Jede helfende Hand wird gebraucht

DRK Sindelfingen hält trotz Corona-Gefahr mit behördlicher Sondererlaubnis einen Sanitätsgrundausbildungs-Kurs ab

Artikel vom 25. März 2020 - 17:18

SINDELFINGEN (red). Im Kampf gegen das Coronavirus stehen 14 von der DRK-Bereitschaft Sindelfingen neu ausgebildete Sanitäterinnen und Sanitäter von DRK-Gemeinschaften aus dem ganzen Landkreis Gewehr bei Fuß. Trotz des stets mitschwingenden Ansteckungsrisikos konnten die Ausbilder des DRK-Ortsvereins Sindelfingen auf Bitten des Landratsamts und der Stadt Sindelfingen die gerade laufende Ausbildung der 14 jungen DRK-Angehörigen mit amtlicher Sondererlaubnis erfolgreich abschließen, heißt es in einer Pressemitteilung des Deutschen Roten Kreuzes.

Bei der Abwägung von Risiko und Nutzen des Abschlusses der DRK-Sanitätsgrundausbildung überwog bei allen Beteiligten - auch bei den zuständigen Behörden - der Aspekt, dass in den nächsten Wochen wohl jede ausgebildete helfende Hand gebraucht werden wird. Damit diese helfenden Hände dann auch zur Verfügung stehen können, prägten entsprechend umfangreiche Präventionsmaßnahmen das letzte Ausbildungswochenende. Neben einer Lehrsaalbestuhlung, mit der der empfohlene Mindestabstand zwischen den Lehrgangsteilnehmern eingehalten werden konnte, trugen alle Lehrgangsbeteiligten Atemschutzmasken.
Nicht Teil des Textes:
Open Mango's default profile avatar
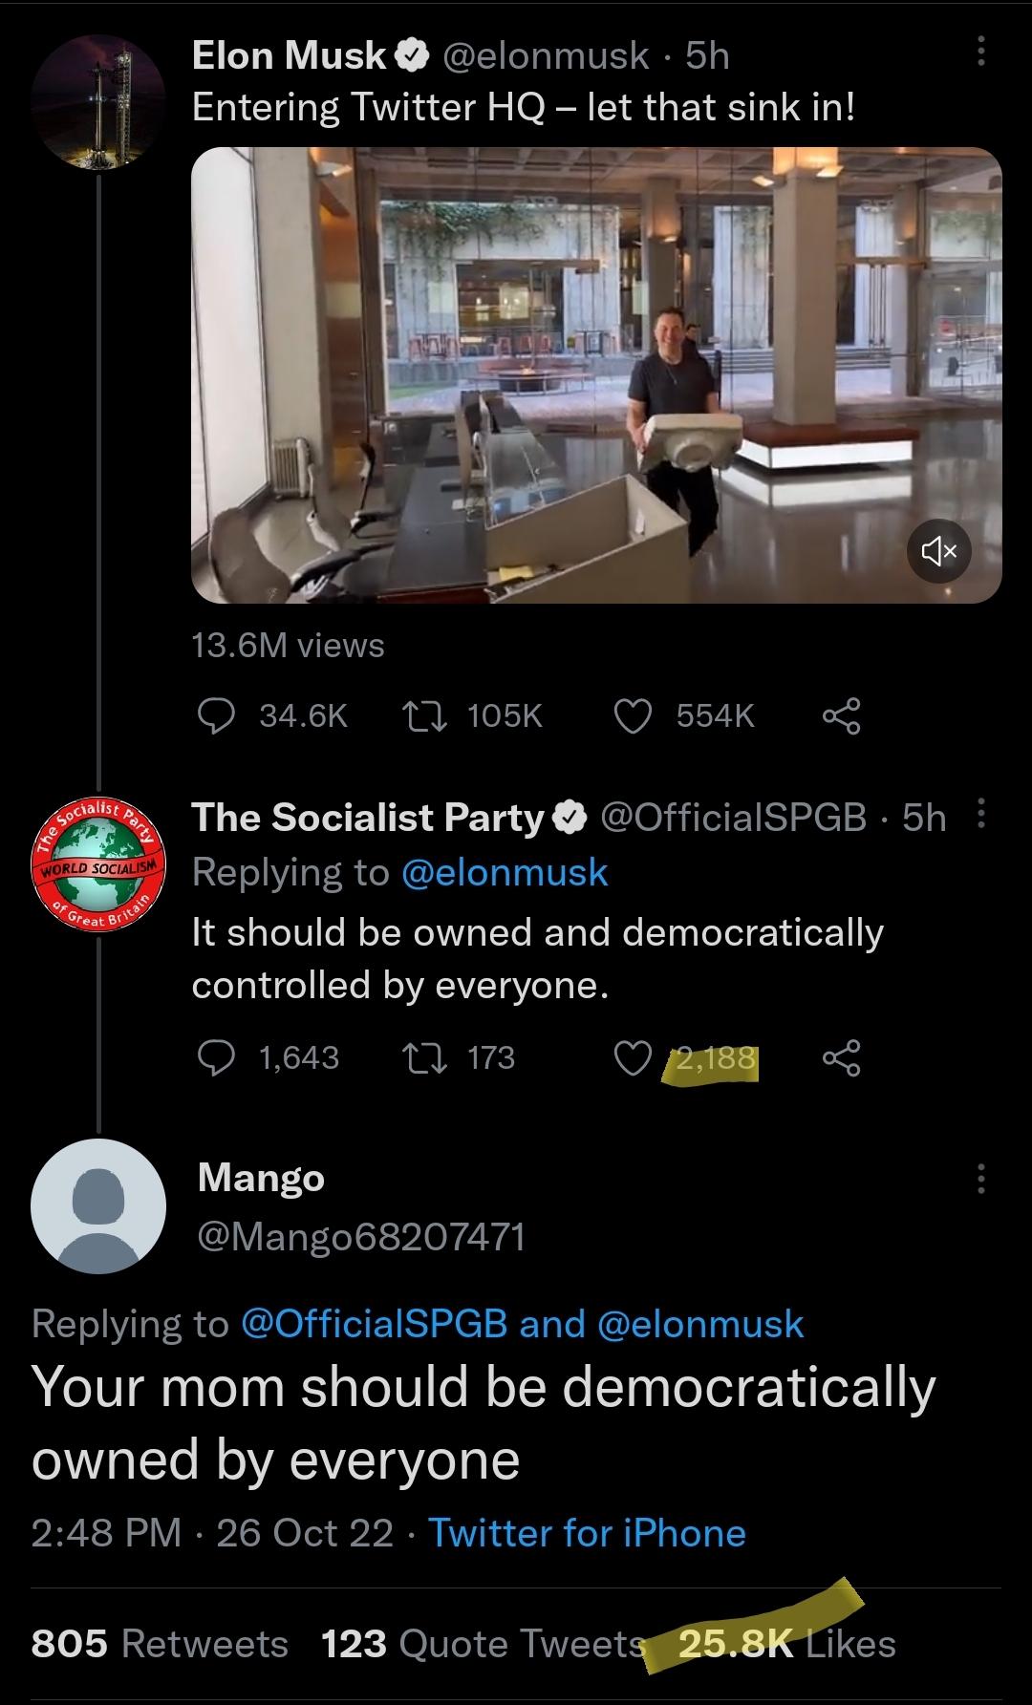Screen dimensions: 1032x1705 [98, 1205]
Die Masken schützen zwar nur andere vor der eigenen Atemluft, wenn aber alle solche Atemmasken tragen, ist auch so das Übertragungsrisiko nahezu gegen null minimiert. Im Gegensatz zu China, wo diese Praxis im gesamten öffentlichen Leben schon immer geübt wird und wohl auch dieses Mal erfolgreich war, vermisst man eine solche Präventionsmaßnahme in den westlichen Ländern. "Eine Sanitätsausbildung mit Atemmasken, das haben wir in unserer über 30-jährigen Ausbildertätigkeit nie erlebt," meinten die beiden Ausbildungsleiter Thomas Brückner und Wolfgang Bux.
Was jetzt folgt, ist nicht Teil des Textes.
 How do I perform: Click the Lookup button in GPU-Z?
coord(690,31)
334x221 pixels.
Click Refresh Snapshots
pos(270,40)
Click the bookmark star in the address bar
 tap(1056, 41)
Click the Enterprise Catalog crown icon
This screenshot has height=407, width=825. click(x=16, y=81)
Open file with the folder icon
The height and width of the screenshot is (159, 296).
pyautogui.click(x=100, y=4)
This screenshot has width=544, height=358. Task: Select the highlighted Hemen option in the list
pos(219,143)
Natürlich war in der gegenwärtigen Situation das Thema Infektionskrankheiten und die Hygienemaßnahmen zur Verhinderung ihrer weiteren Ausbreitung Schwerpunkt der Ausbildung. Intensiv geschult wurden daneben Maßnahmen der Wiederbelebung sowie Maßnahmen bei akuten Notfällen wie bei Schlaganfällen, Blutgefäßverschlüssen an den Extremitäten oder bei Sportverletzungen. In "normalen" Zeiten bilden sogenannte Sportplatzdienste einen Schwerpunkt der DRK-Sanitätsdienste. Wert gelegt wurde bei der Ausbildung darauf, den Teilnehmern zu vermitteln, dass sich bei den Patienten nicht bloße Objekte medizinisch-technischer Maßnahmen sind, sondern Menschen, die auch der mitmenschlichen Betreuung und Zuwendung bedürfen.

"Der Verantwortungsdruck hinsichtlich des Abschlusses des Sanitätslehrgangs war bei den als Lehrgangsleitung und Ausbilder tätigen Sindelfinger DRK-Ehrenamtlichen enorm," meinte DRK-Kreisbereitschaftsleiterin Birgit Bux bei der Übergabe der Teilnahmebescheinigungen.